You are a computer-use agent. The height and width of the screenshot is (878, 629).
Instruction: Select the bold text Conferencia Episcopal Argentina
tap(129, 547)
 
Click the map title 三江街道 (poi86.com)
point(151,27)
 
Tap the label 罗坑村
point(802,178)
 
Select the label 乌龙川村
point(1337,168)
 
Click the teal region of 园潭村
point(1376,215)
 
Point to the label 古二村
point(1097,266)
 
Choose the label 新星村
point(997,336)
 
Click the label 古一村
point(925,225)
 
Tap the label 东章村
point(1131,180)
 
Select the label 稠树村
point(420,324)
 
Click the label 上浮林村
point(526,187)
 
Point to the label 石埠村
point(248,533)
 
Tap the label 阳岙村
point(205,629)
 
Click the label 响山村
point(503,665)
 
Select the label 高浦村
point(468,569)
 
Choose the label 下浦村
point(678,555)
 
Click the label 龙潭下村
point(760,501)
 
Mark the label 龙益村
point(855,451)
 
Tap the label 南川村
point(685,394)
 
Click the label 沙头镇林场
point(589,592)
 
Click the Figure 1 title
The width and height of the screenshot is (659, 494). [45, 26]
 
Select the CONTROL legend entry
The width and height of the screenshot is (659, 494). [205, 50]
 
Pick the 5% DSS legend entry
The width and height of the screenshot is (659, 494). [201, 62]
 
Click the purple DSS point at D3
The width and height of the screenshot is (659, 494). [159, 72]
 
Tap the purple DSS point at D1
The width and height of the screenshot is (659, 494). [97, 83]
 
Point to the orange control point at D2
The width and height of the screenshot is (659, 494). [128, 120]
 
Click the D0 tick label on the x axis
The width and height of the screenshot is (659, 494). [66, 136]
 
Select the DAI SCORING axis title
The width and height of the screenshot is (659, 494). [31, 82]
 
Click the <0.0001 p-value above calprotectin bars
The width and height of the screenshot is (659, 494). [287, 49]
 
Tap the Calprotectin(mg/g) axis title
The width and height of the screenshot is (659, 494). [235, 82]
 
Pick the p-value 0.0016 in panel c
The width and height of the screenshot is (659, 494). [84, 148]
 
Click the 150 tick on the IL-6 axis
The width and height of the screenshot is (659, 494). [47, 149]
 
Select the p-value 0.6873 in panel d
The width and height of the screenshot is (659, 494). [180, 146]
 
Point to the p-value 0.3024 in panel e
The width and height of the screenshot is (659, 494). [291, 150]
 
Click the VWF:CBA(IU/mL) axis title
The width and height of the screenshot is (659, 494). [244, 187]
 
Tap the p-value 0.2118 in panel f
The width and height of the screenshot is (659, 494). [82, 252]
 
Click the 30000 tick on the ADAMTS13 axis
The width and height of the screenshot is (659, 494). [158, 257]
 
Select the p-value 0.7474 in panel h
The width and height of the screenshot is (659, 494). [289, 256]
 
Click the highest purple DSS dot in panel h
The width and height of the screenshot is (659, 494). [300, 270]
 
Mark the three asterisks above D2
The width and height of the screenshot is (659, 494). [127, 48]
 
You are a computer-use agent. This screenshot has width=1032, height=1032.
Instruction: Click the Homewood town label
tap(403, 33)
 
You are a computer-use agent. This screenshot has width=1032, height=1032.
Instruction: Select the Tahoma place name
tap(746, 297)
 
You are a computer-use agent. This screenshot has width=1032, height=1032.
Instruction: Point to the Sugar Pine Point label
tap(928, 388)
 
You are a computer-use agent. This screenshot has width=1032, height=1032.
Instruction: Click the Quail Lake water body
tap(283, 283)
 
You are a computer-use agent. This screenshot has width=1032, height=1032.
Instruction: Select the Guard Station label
::::::::::
What to work on:
Copy all of the material above line for line, changing nothing and keeping the original order.

Expected answer:
You are a computer-use agent. The height and width of the screenshot is (878, 629).
Instruction: Select the bold text Conferencia Episcopal Argentina
tap(129, 547)
 
Click the map title 三江街道 (poi86.com)
point(151,27)
 
Tap the label 罗坑村
point(802,178)
 
Select the label 乌龙川村
point(1337,168)
 
Click the teal region of 园潭村
point(1376,215)
 
Point to the label 古二村
point(1097,266)
 
Choose the label 新星村
point(997,336)
 
Click the label 古一村
point(925,225)
 
Tap the label 东章村
point(1131,180)
 
Select the label 稠树村
point(420,324)
 
Click the label 上浮林村
point(526,187)
 
Point to the label 石埠村
point(248,533)
 
Tap the label 阳岙村
point(205,629)
 
Click the label 响山村
point(503,665)
 
Select the label 高浦村
point(468,569)
 
Choose the label 下浦村
point(678,555)
 
Click the label 龙潭下村
point(760,501)
 
Mark the label 龙益村
point(855,451)
 
Tap the label 南川村
point(685,394)
 
Click the label 沙头镇林场
point(589,592)
 
Click the Figure 1 title
The width and height of the screenshot is (659, 494). [45, 26]
 
Select the CONTROL legend entry
The width and height of the screenshot is (659, 494). [205, 50]
 
Pick the 5% DSS legend entry
The width and height of the screenshot is (659, 494). [201, 62]
 
Click the purple DSS point at D3
The width and height of the screenshot is (659, 494). [159, 72]
 
Tap the purple DSS point at D1
The width and height of the screenshot is (659, 494). [97, 83]
 
Point to the orange control point at D2
The width and height of the screenshot is (659, 494). [128, 120]
 
Click the D0 tick label on the x axis
The width and height of the screenshot is (659, 494). [66, 136]
 
Select the DAI SCORING axis title
The width and height of the screenshot is (659, 494). [31, 82]
 
Click the <0.0001 p-value above calprotectin bars
The width and height of the screenshot is (659, 494). [287, 49]
 
Tap the Calprotectin(mg/g) axis title
The width and height of the screenshot is (659, 494). [235, 82]
 
Pick the p-value 0.0016 in panel c
The width and height of the screenshot is (659, 494). [84, 148]
 
Click the 150 tick on the IL-6 axis
The width and height of the screenshot is (659, 494). [47, 149]
 
Select the p-value 0.6873 in panel d
The width and height of the screenshot is (659, 494). [180, 146]
 
Point to the p-value 0.3024 in panel e
The width and height of the screenshot is (659, 494). [291, 150]
 
Click the VWF:CBA(IU/mL) axis title
The width and height of the screenshot is (659, 494). [244, 187]
 
Tap the p-value 0.2118 in panel f
The width and height of the screenshot is (659, 494). [82, 252]
 
Click the 30000 tick on the ADAMTS13 axis
The width and height of the screenshot is (659, 494). [158, 257]
 
Select the p-value 0.7474 in panel h
The width and height of the screenshot is (659, 494). [289, 256]
 
Click the highest purple DSS dot in panel h
The width and height of the screenshot is (659, 494). [300, 270]
 
Mark the three asterisks above D2
The width and height of the screenshot is (659, 494). [127, 48]
 
You are a computer-use agent. This screenshot has width=1032, height=1032.
Instruction: Click the Homewood town label
tap(403, 33)
 
You are a computer-use agent. This screenshot has width=1032, height=1032.
Instruction: Select the Tahoma place name
tap(746, 297)
 
You are a computer-use agent. This screenshot has width=1032, height=1032.
Instruction: Point to the Sugar Pine Point label
tap(928, 388)
 
You are a computer-use agent. This screenshot has width=1032, height=1032.
Instruction: Click the Quail Lake water body
tap(283, 283)
 
You are a computer-use agent. This screenshot has width=1032, height=1032.
Instruction: Select the Guard Station label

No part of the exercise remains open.